Unfortunately, the story is probably apochryphal, I've spent my free time in the last week going through the writings of St. Gregory (who left behind quite a few writings, many of which survive to today thanks to Gregory's status as a Doctor of the Church), and can find no record of his granting an indult to eat laurices, which were known to be a great delicacy in Roman times, in fasting periods. In fact, the only surviving reference to the consumption of laurices of the time is in the works of fellow churchman Gregory of Tours (however shaky his theology), and when he describes a nobleman as eating Laurices he seems to be mocking him as a glutton rather than praising him for eating the correct foods in Lent.

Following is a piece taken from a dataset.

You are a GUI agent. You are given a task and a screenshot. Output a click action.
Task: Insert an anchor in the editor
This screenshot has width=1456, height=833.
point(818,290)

Whether Gregory actually proclaimed an idult or not is probably beside the point, as there are plenty of other examples of animals that are considered in various parts of the world to be acceptable for consumption during fasts. Beavers and otters in Canada and Scandinavia, and the capybara in South America are the most prominent examples. It's not that the Church considers them to be fish, per se, but that...heck, let's let Thomas Aquinas show us how it's done:
Wherefore the Church forbade those who fast to partake of those foods which both afford most pleasure to the palate, and besides are a very great incentive to lust. Such are the flesh of animals that take their rest on the earth, and of those that breathe the air and their products, such as milk from those that walk on the earth, and eggs from birds. For, since such like animals are more like man in body, they afford greater pleasure as food, and greater nourishment to the human body, so that from their consumption there results a greater surplus available for seminal matter, which when abundant becomes a great incentive to lust.In other words, those animals which are considered most like humans are to be avoided in times of fasting, the animals which breathe the air and live on the land. Aquatic creatures, be they 'fish' in the modern sense or not, are kosher because it was understood at the time that they don't 'result... [in] seminal matter'. Catholic law still hold to this today, on the assumption that Aquinas knew what he was talking about.

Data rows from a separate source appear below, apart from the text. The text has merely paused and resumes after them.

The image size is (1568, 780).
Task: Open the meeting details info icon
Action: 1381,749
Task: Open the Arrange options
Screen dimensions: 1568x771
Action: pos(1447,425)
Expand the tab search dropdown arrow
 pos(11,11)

In the sixth century, the understanding of rabbits was what we would refer to in this educated age as "not understanding". Pliny the Elder, still a respected source at the time, tells us that rabbits have both male and female parts, so they can reproduce all by themselves (have a little sympathy for the guy, this was a long time before Linnaeus, and being a trusting guy in the tradition of philosophers he was just repeating what Anaxagoras told him). Thus, by the common understanding of the time, rabbit were another class of creature from humans altogether, and could have been eaten during fasts with impunity. Not that there's any evidence that I can find that says they were, but it's not out of the realms of possibility.

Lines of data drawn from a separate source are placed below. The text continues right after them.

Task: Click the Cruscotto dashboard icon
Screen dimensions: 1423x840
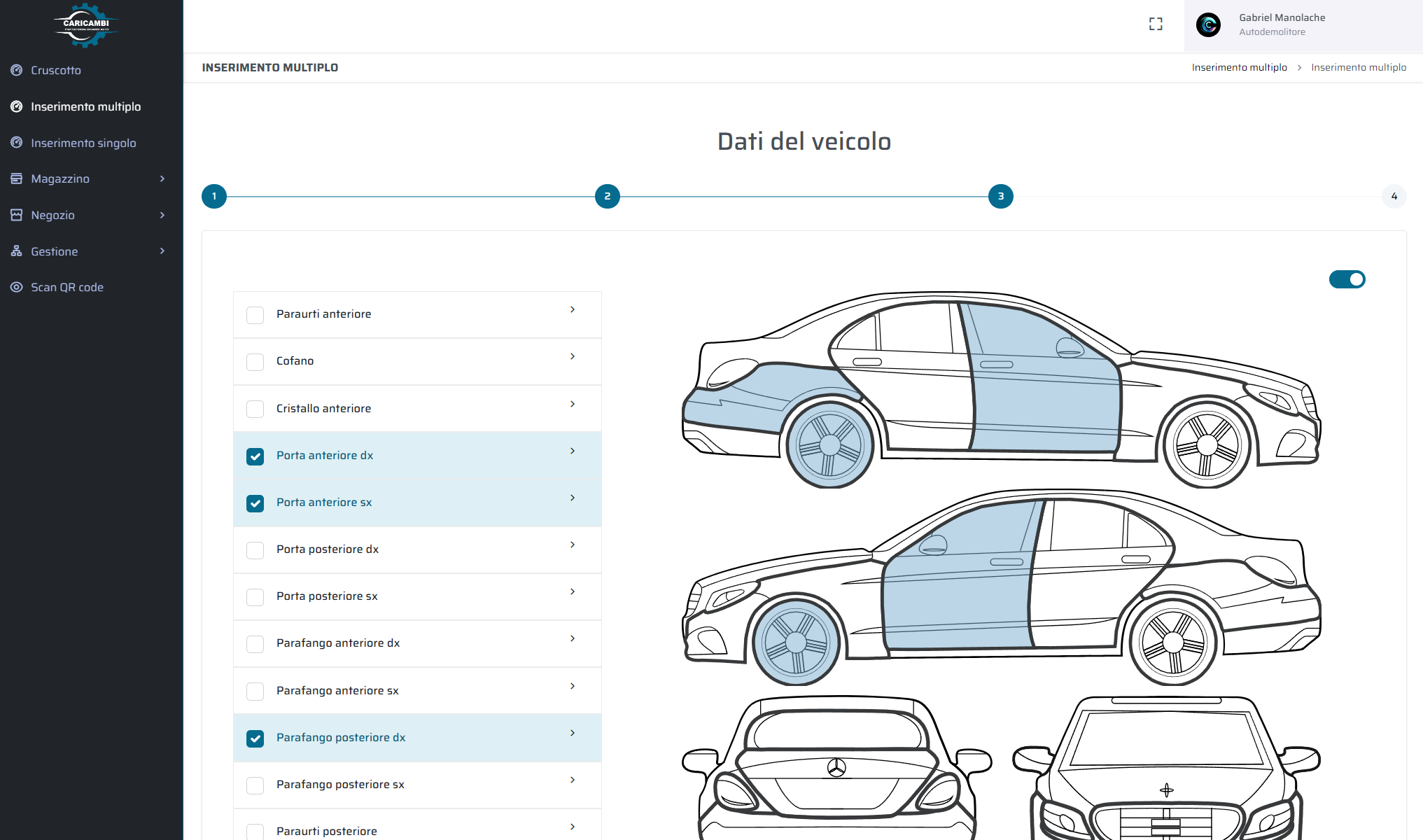Action: click(x=17, y=70)
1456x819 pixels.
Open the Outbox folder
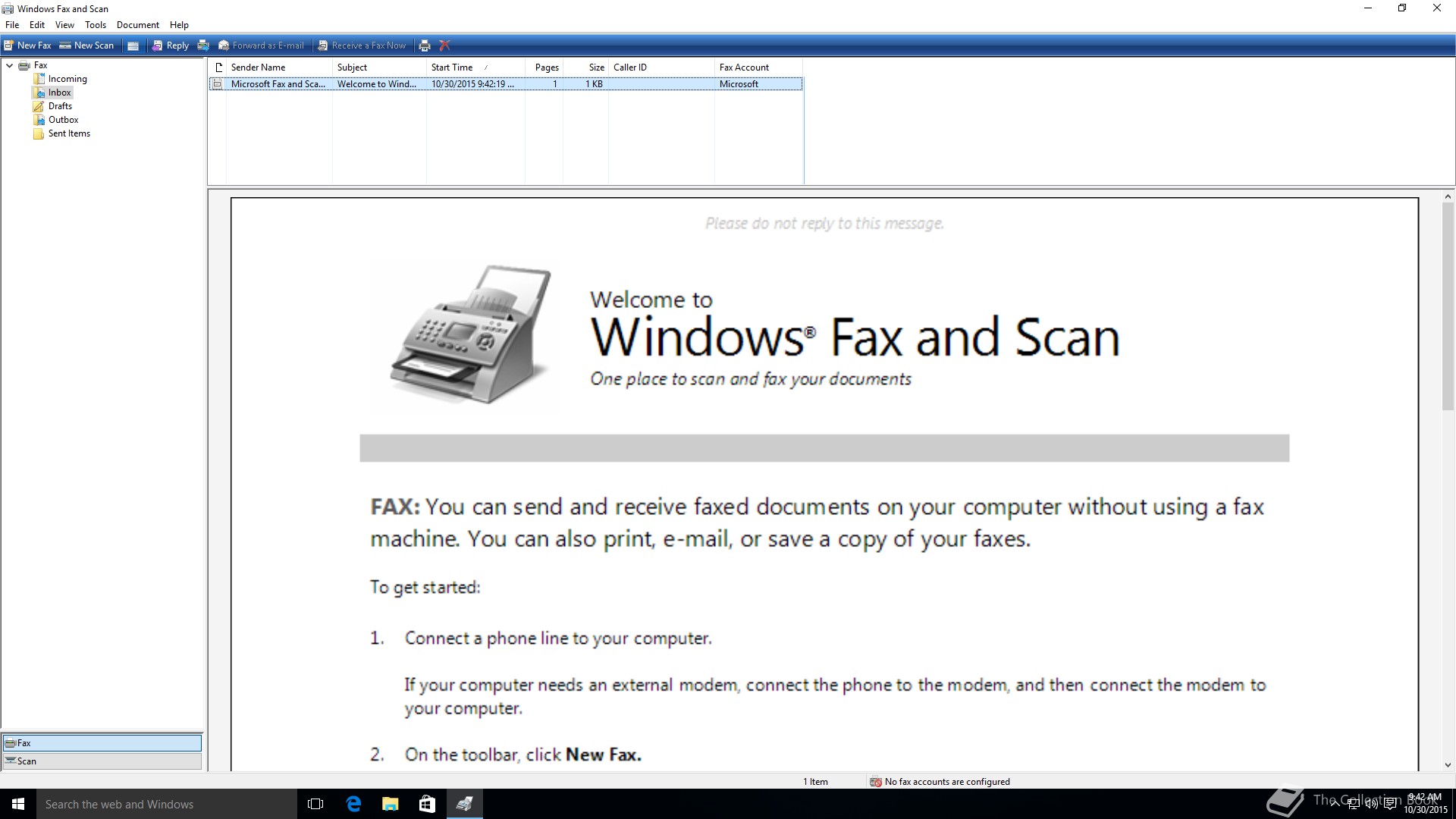(x=63, y=120)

This brings up the whole purpose of fasting. Today we commonly understand fasting to be a penance or sharing in the suffering of others, be it Jesus in the desert or starving children in Somalia, oras a means of focusing ourselves on prayer by forsaking world distractions, but for a long time the early church understood fasting more as a type of bodily subjugation, essential starving oneself as a cure for lust. I can't help mentioning that perhaps our modern world could do with a little bit more fasting, and not just in Lent... those rabbits won't know what hit 'em.